L.A. Today: Gardena Shooting, Redevelopment, and MLK
The Daily Breeze reported a 17-year-old on probation for battery was arrested and was being held on suspicion of assault with a deadly weapon. The boy brought a gun to school, and it apparently accidently went off, striking two students.
The incident—in addition to the shooting rampage in Tucson—raised a call for tighter gun control from Steve Lopez at the LA Times.
The high school is open today and crisis counselors will be on campus throughout the week, the district says.
At city hall, the Trade, Commerce and Tourism Committee will bring up AEG’s proposal to bring the NFL to downtown.
The council will talk budget and a dwindling cash flow.

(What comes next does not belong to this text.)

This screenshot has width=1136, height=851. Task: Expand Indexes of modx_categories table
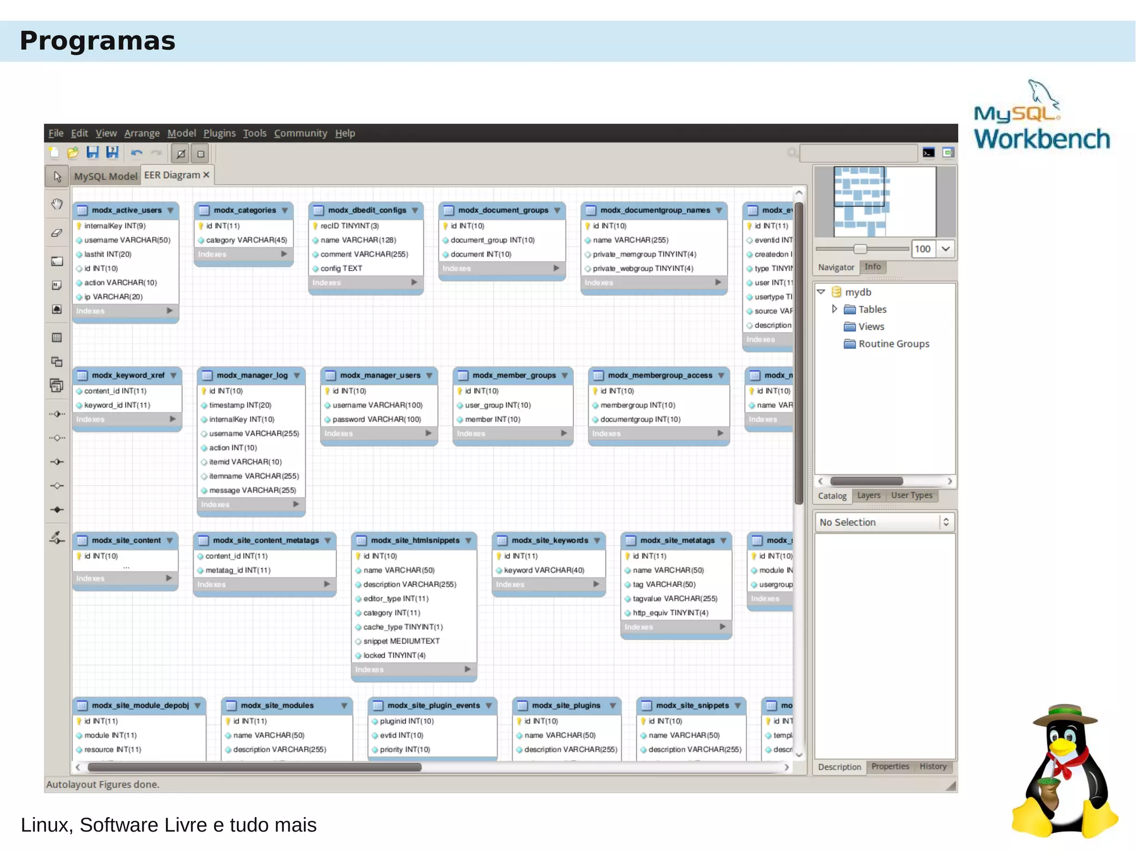click(284, 254)
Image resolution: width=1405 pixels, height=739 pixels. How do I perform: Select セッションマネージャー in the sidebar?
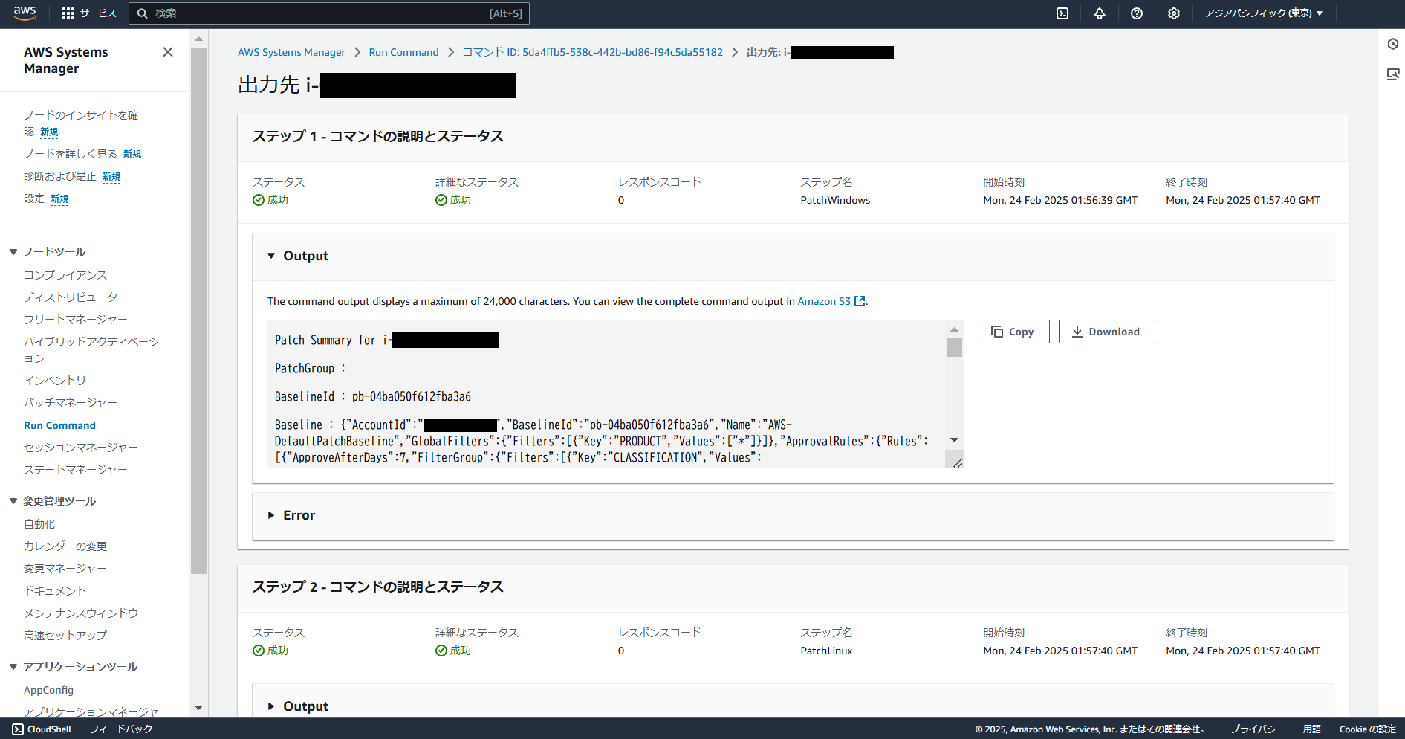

Council members will also consider declaring Martin Luther King Jr. Day a “Day of Service”—two days after the holiday.
Long Beach one-upped Los Angeles yesterday in the ongoing redevelopment saga when its city council voted to dedicate $1.2 billion in redevelopment funds toward a series of projects and other measures. (The L.A. City Council punted the redevelopment issue to next week.) Brown is trying to close the agencies and redirect the money to help put the state in the black next fiscal year. In the future, the money would go toward local services.
And for all you surfers out there, good news: the waves are big and clean today. But for some beachside dwellers, the swell—coupled with a big morning high tide—might be less of a call to rejoice.